Function to Generate from the F Distribution

n_samples <- 1000
m <- 10
n <- 10

# Function to generate F distribution samples
generate_f <- function(n_samples, m, n) {
  # Generate chi-squared random variables with m degrees of freedom
  chim <- rchisq(n_samples, m)
  chim <- chim / m
  # Generate chi-squared random variables with n degrees of freedom
  chin <- rchisq(n_samples, n)
  chin <- chin / n
  # F distribution is the ratio of two scaled chi-squared variables
  f <- chim / chin
  return(f)
}

# Generate F distribution samples
f <- generate_f(n_samples, m, n)
# Plot histogram of the F distribution samples
hist(f, col = "blue", main = "Histogram of F distribution", xlab = "Value", ylab = "Frequency")
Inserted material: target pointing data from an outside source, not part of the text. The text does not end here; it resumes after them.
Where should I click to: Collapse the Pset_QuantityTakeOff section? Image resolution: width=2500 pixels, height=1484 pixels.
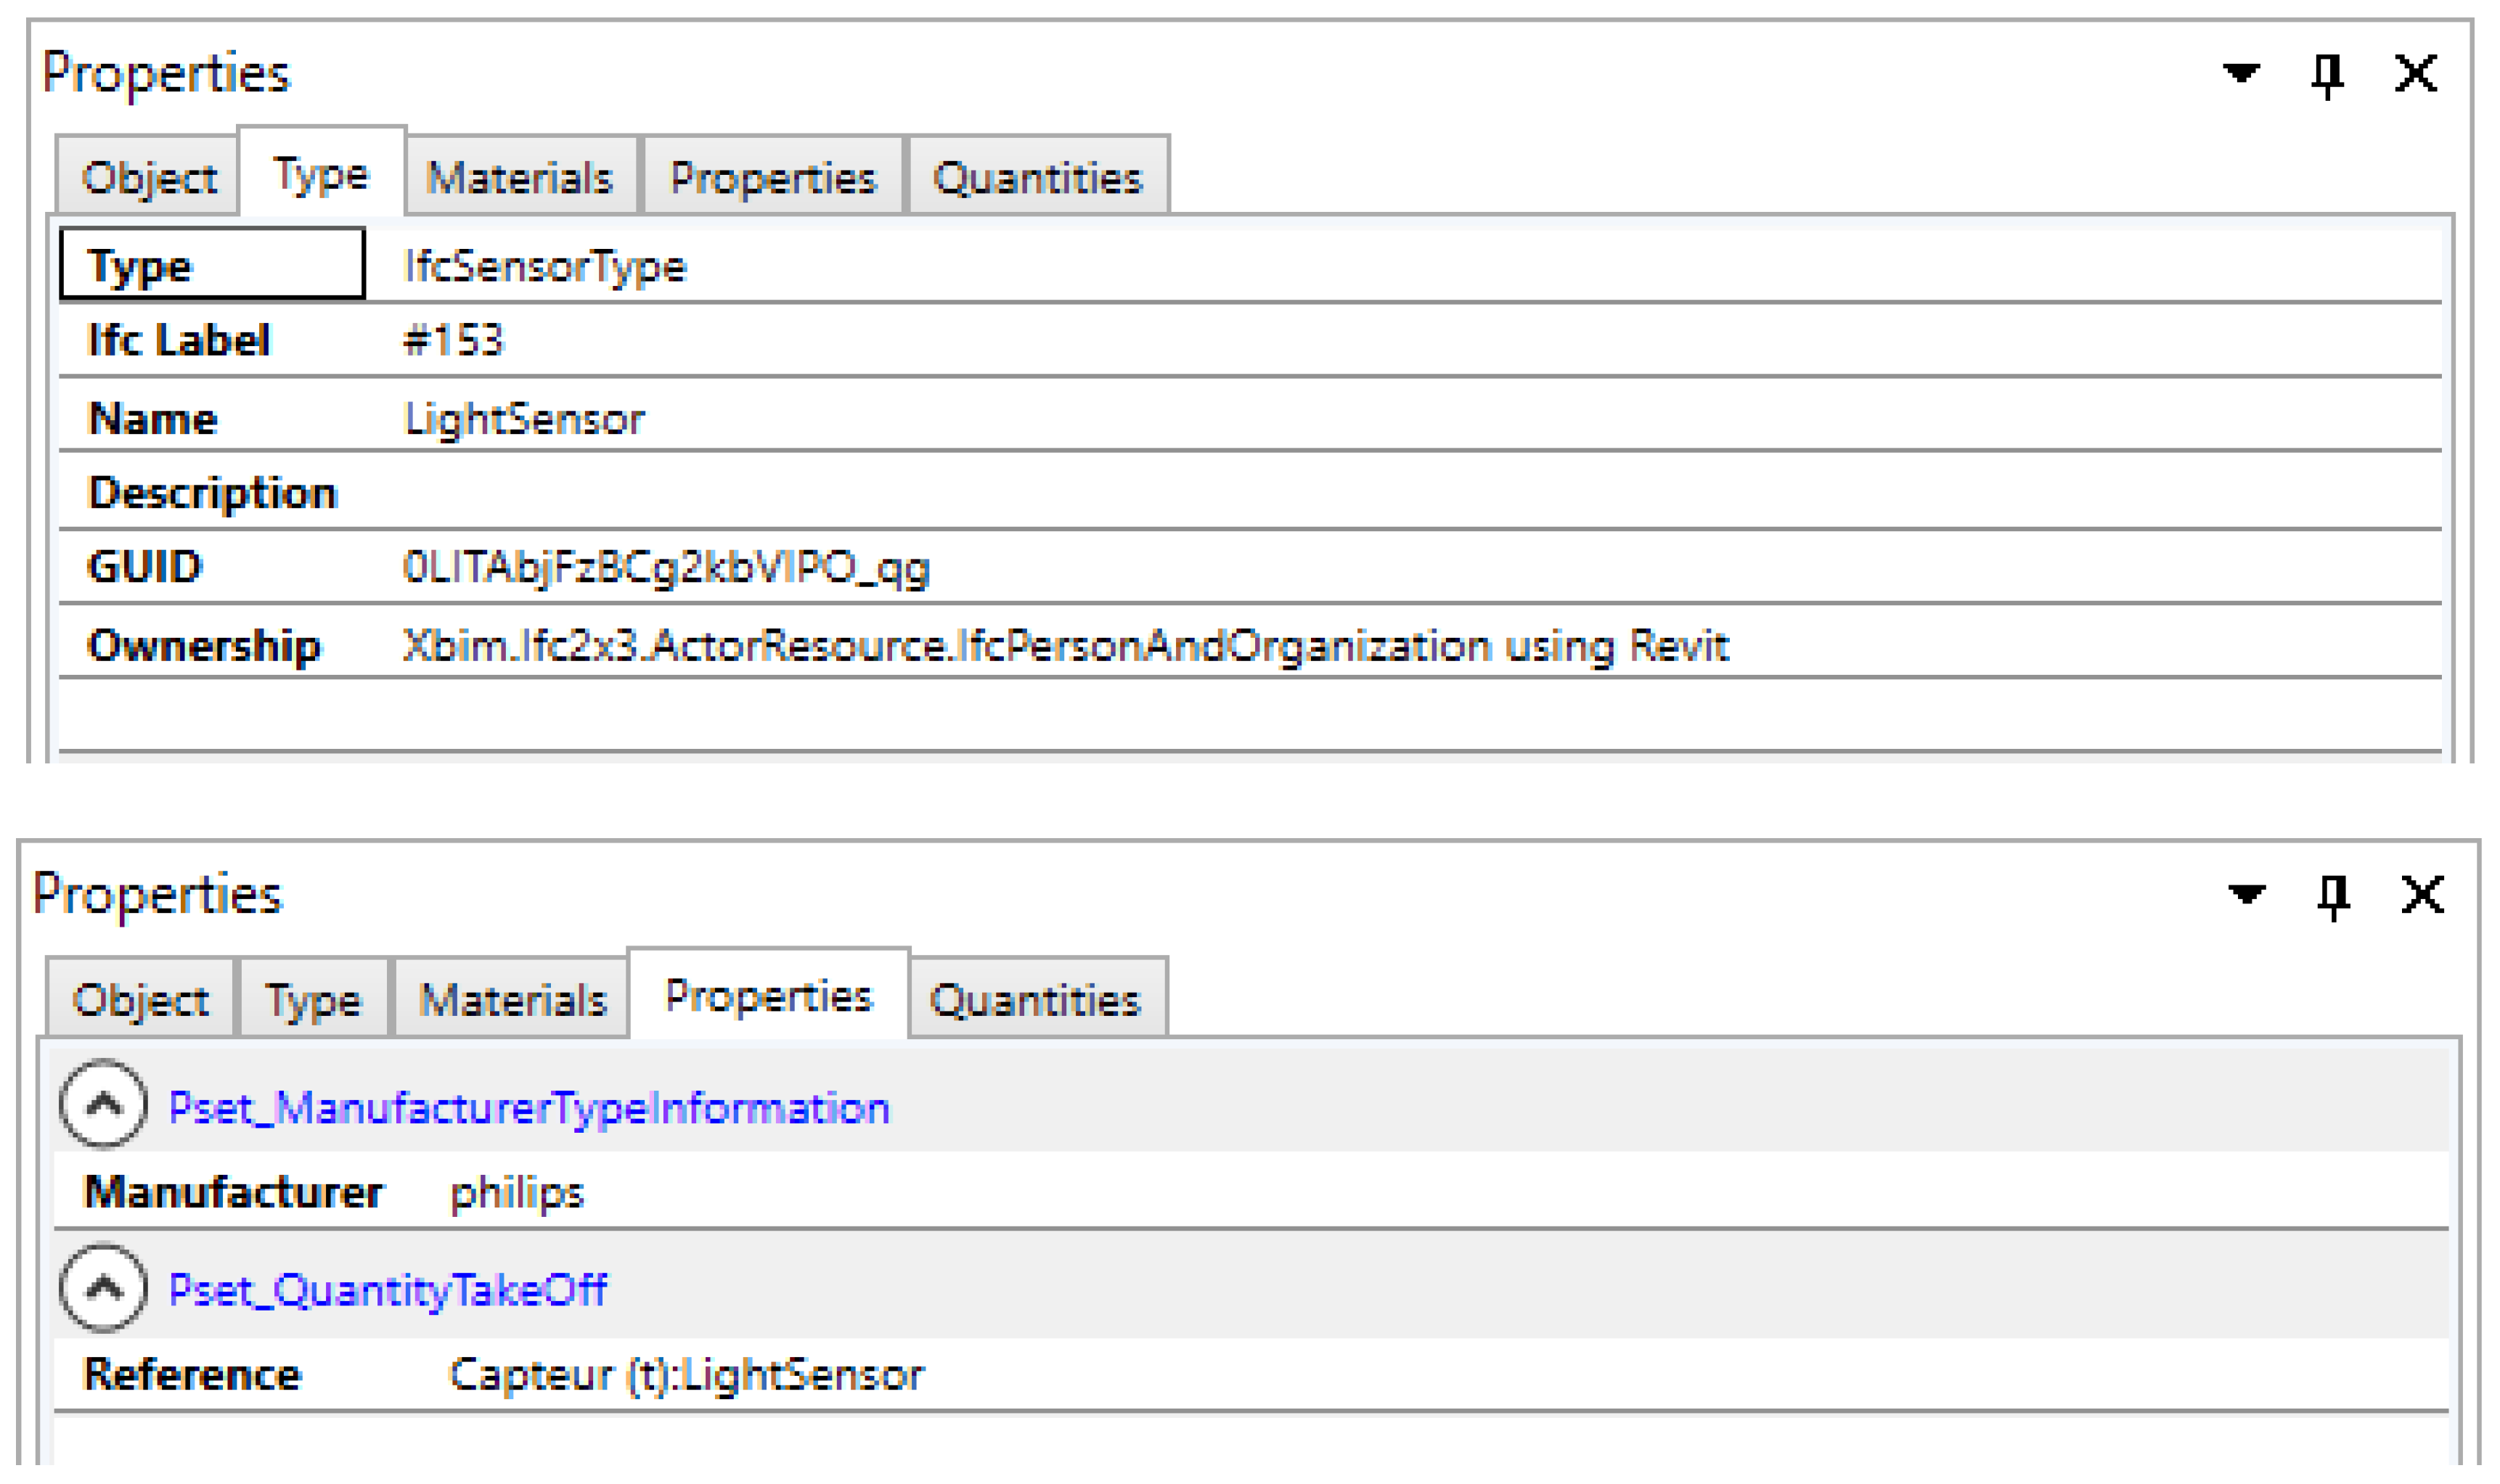point(104,1289)
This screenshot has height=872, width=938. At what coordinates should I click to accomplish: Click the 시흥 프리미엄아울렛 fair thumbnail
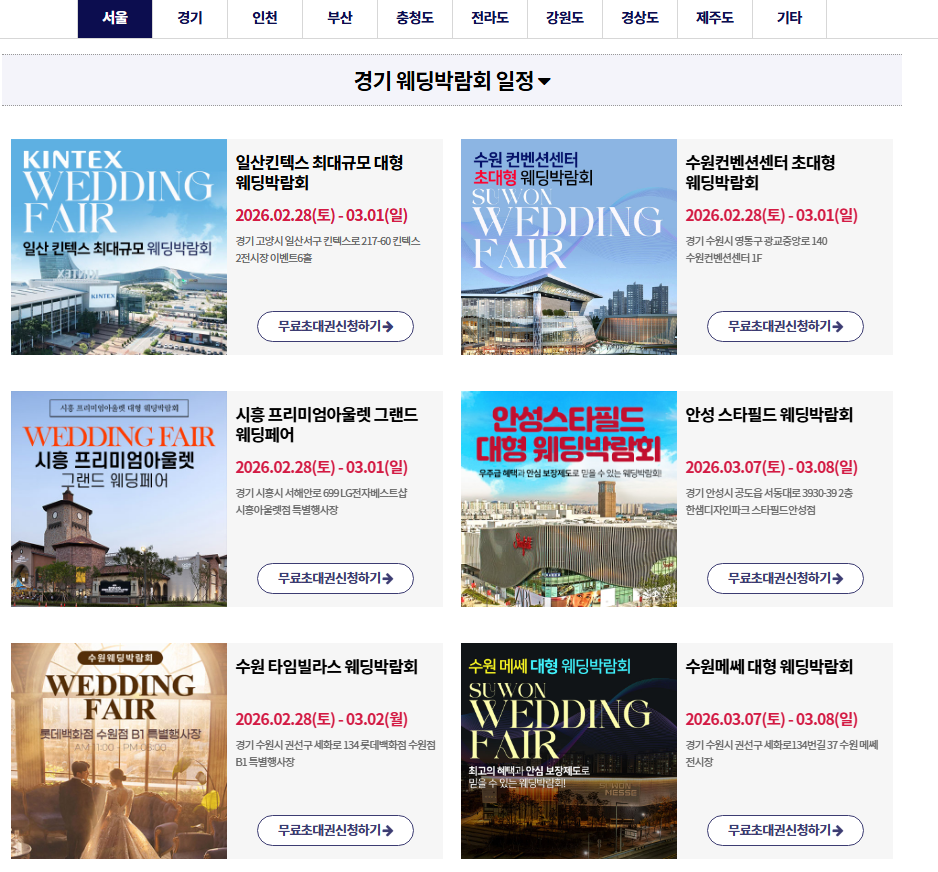click(119, 499)
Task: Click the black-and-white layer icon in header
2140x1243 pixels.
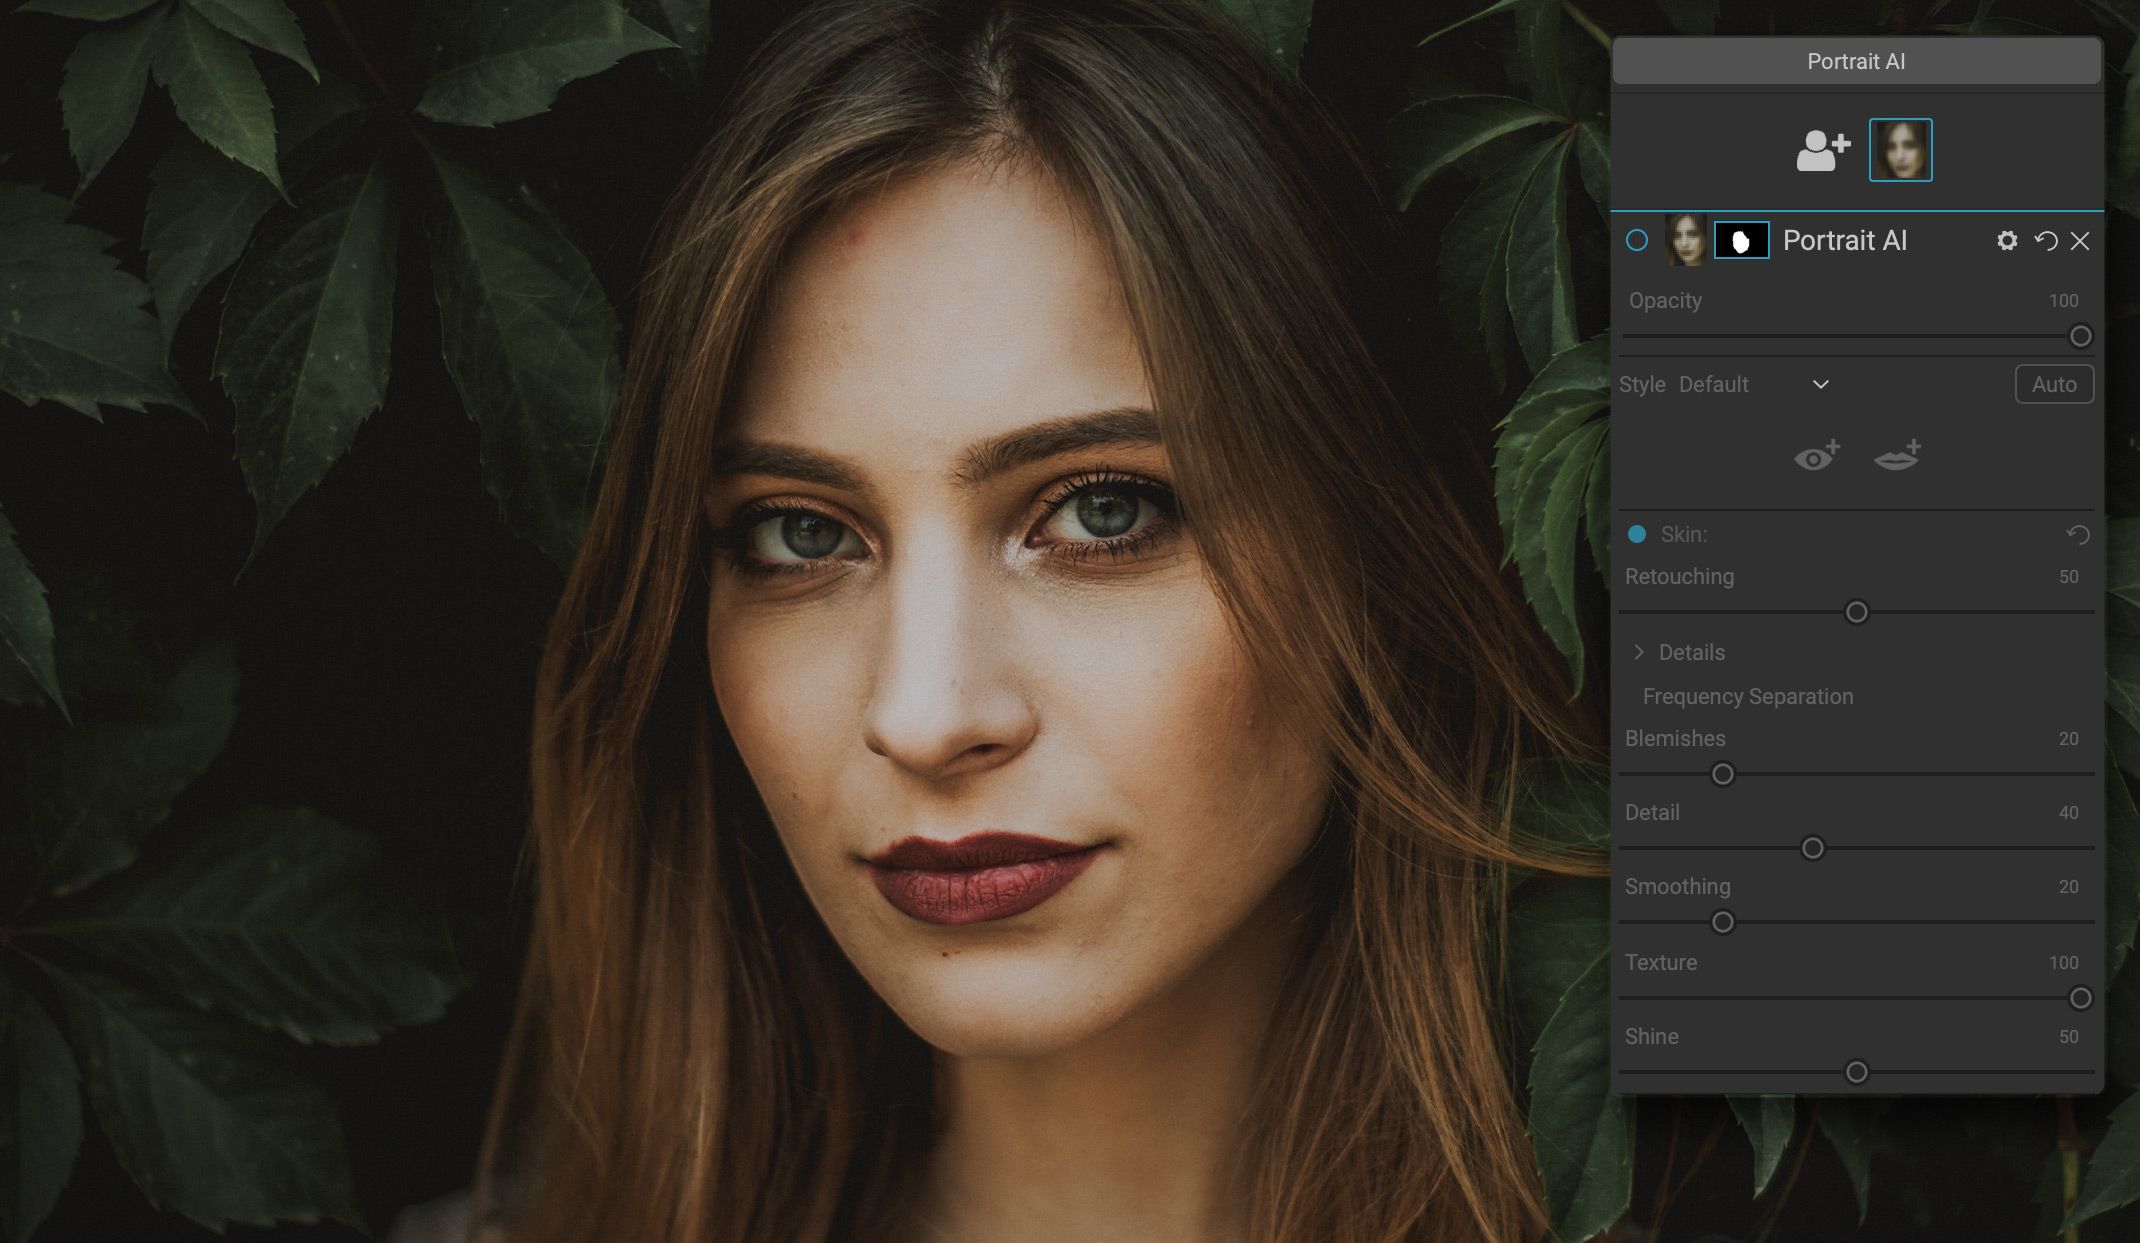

Plot a histogram of the random variables and a quantile plot against the theoretical (F) quantiles using qf and ppoints

# Generate theoretical quantiles from the F distribution
theoretical_quantiles <- qf(ppoints(n_samples), m, n)
# QQ plot of the theoretical quantiles against the generated samples
qqplot(theoretical_quantiles, f, main = "QQ Plot of F distribution", xlab = "Theoretical Quantiles", ylab = "Sample Quantiles")
# Add a QQ line
qqline(f, distribution = function(p) qf(p, m, n))

Generate from Normal-Gamma Mixture for a (t_4) Distribution

# Install invgamma package if not already installed
# install.packages('invgamma')
library(invgamma)

n <- 1000
v <- 4

# Generate inverse gamma random variables
vars <- rinvgamma(n, v/2, v/2)
# Generate normal random variables with variances from the inverse gamma distribution
x <- rnorm(n, 0, sqrt(vars))

# Plot histogram of the t4 distribution samples
hist(x, col = "green", main = "Histogram of t4 distribution", xlab = "Value", ylab = "Frequency")

Plot a QQ Plot

# QQ plot of the generated t4 distribution samples against the theoretical t4 quantiles
qqplot(qt(ppoints(n), v), x, main = "QQ Plot of t4 distribution", xlab = "Theoretical Quantiles", ylab = "Sample Quantiles")
# Add a QQ line
qqline(x, distribution = function(p) qt(p, v))